33 - Les "forces rebelles" armées, entraînées et instrumentalisées par la CIA pour détruire la Libye...

fpetitdemange le 21/05/2011 à 19:10

Les « forces rebeIles » armées, entraînées et instrumentalisées par la CIA pour détruire la Libye…

     Il ne fait plus de doute maintenant que la guerre civile a été programmée par la CIA, que certains de ses élèves, formés à l’usage des armes et entraînés au combat, ont débarqué sur le sol libyen. Après s’être infiltrés dans la population, ils ont manipulé une poignée de Libyens sur place (ciblés par les services de renseignement) et ont terrorisé les autres en leur tirant dessus et en les faisant fuir. La contestation a été instrumentalisée : ces rebelles de l’extérieur et de l’intérieur n’étaient pas et ne sont toujours pas des civils puisqu’ils étaient et qu’ils sont armés et, qui plus est, escortés sur le sol libyen par des commandos européens.

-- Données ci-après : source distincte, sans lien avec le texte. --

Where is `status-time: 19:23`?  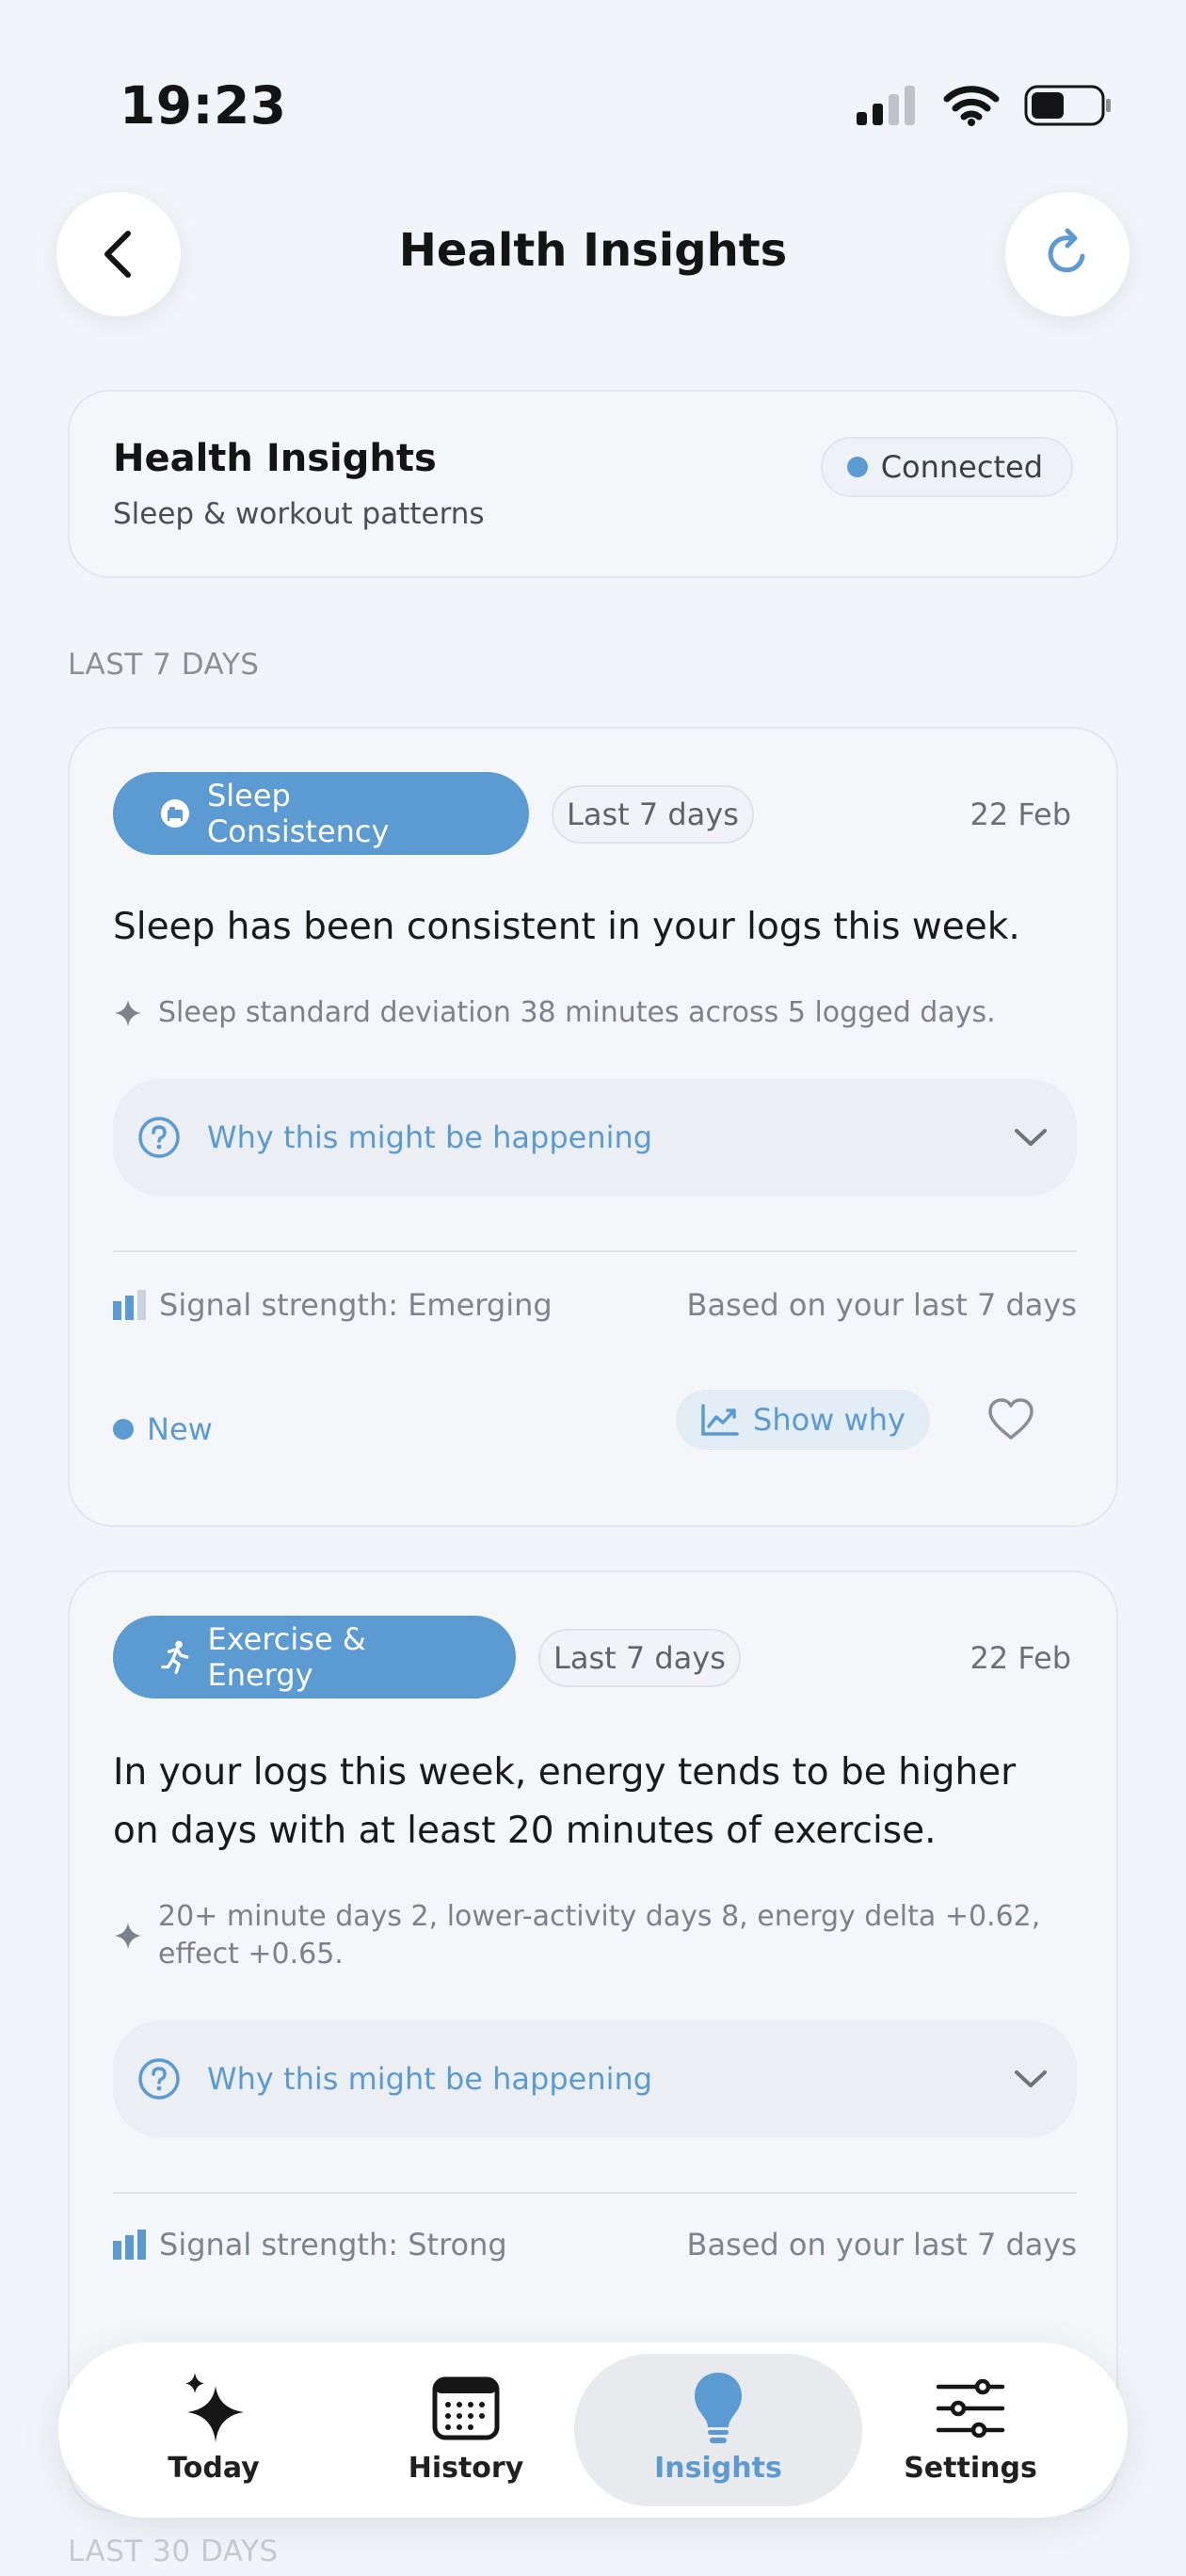
status-time: 19:23 is located at coordinates (204, 106).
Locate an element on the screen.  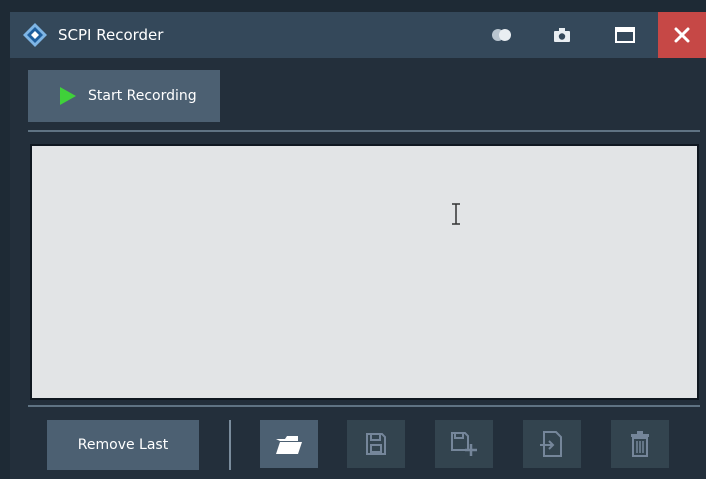
export-icon is located at coordinates (551, 444).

     Les médias, sous contrôle idéologique, ont, d’emblée, pris le parti des rebelles contre M. Kadhafi. Ces rebelles n’ont rien de révolutionnaires : ils sont organisés, armés, probablement drogués, et payés pour renverser M. Kadhafi et faire une contre-révolution. Voyant ces groupes s’en prendre violemment à la population civile, les forces régulières de Libye ont dû, à un certain moment, intervenir.
     Quel chef d’Etat laisserait se développer, dans son pays, une guerre civile provoquée par des groupes armés, dont il n’est pas possible, au début, de savoir précisément qui ils sont ni d’où ils viennent, et destinée, à travers les attaques de la population civile, à l’abattre lui-même physiquement ?

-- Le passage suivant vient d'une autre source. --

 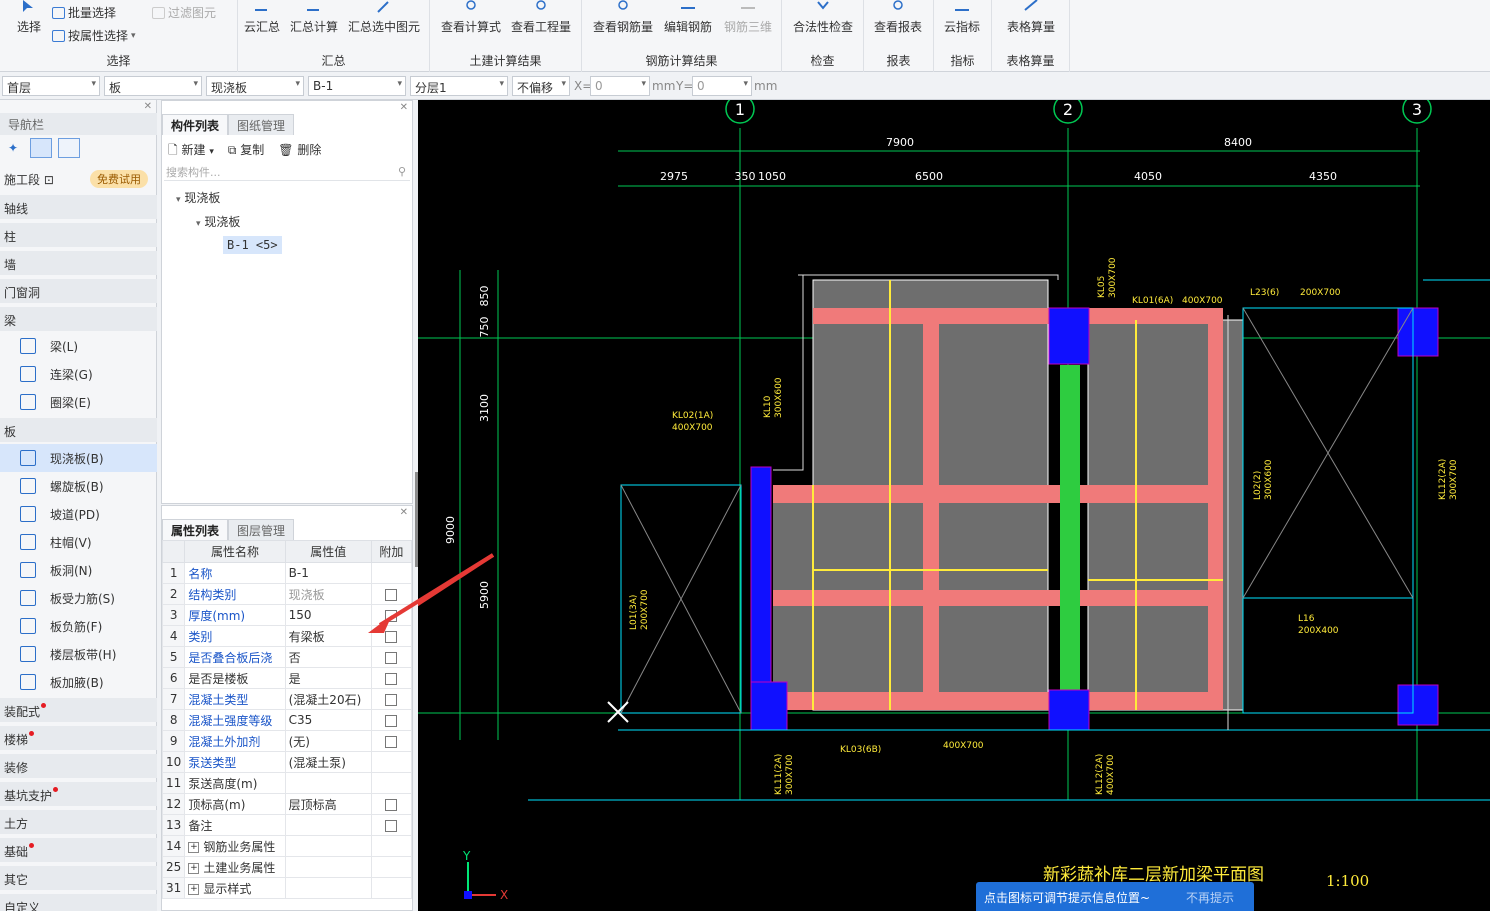 I want to click on property-row: 11 泵送高度(m), so click(x=287, y=783).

     Or, c’est précisément cette intervention des forces régulières (chargées, avant tout, de défendre - comme toutes les armées du monde - la population et le pays contre des attaques extérieures) qui est, depuis le début des événements en Libye, racontée, dans les médias et de façon à servir de prétexte aux bombardements occidentaux, comme si les forces régulières avaient tiré et continuaient à tirer sur une population pacifiste et donc sans armes : croire ceci est du domaine de la mauvaise foi. 
     M. Kadhafi, qui, depuis 42 ans, travaille, avec la population libyenne et des travailleurs venant d’autres pays, à faire de la Libye un pays développé et prospère, n’a jamais eu le moindre intérêt à faire tirer sur la population libyenne, à s’en faire une ennemie, et à attirer sur son pays les foudres des chefs d’États occidentaux. Par contre, ceux-ci avaient et ont intérêt à déstabiliser la Libye et à l’entraver dans son développement, d’autant qu’elle participe activement à la mise en place du FMA (Fonds Monétaire Africain) considéré, par les États occidentaux, comme un sérieux empêcheur de profiter encore et toujours des richesses de l’Afrique à moindre prix.

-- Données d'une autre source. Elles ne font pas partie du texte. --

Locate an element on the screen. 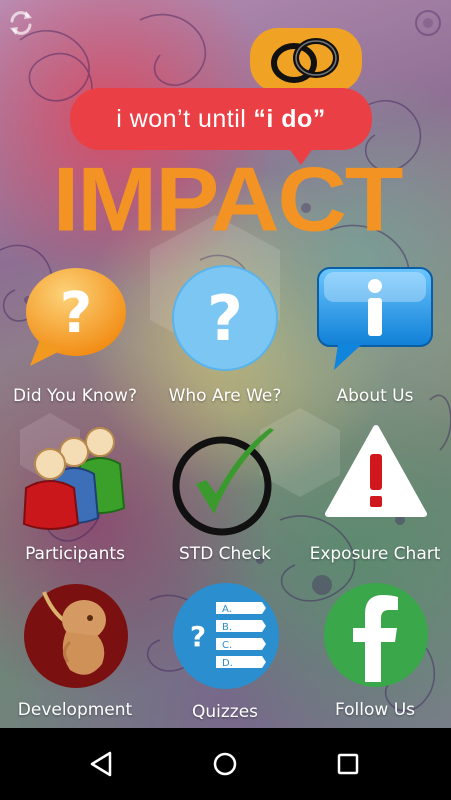  tile-participants: Participants is located at coordinates (75, 495).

     Pour éviter des milliers de morts supposés, « des milliers de personnes auraient été tuées » (noter le conditionnel), la coalition et l’Otan, par leur opération “Protecteur unifié”, ont fait des milliers de morts effectifs !
     Le porte-parole du régime, Moussa Ibrahim, a raison lorsqu’il déclare… « Ce n’est pas Obama qui décide si Muammar Kadhafi quitte la Libye ou non. C’est au peuple libyen de décider de son futur ». La Libye est un Etat souverain.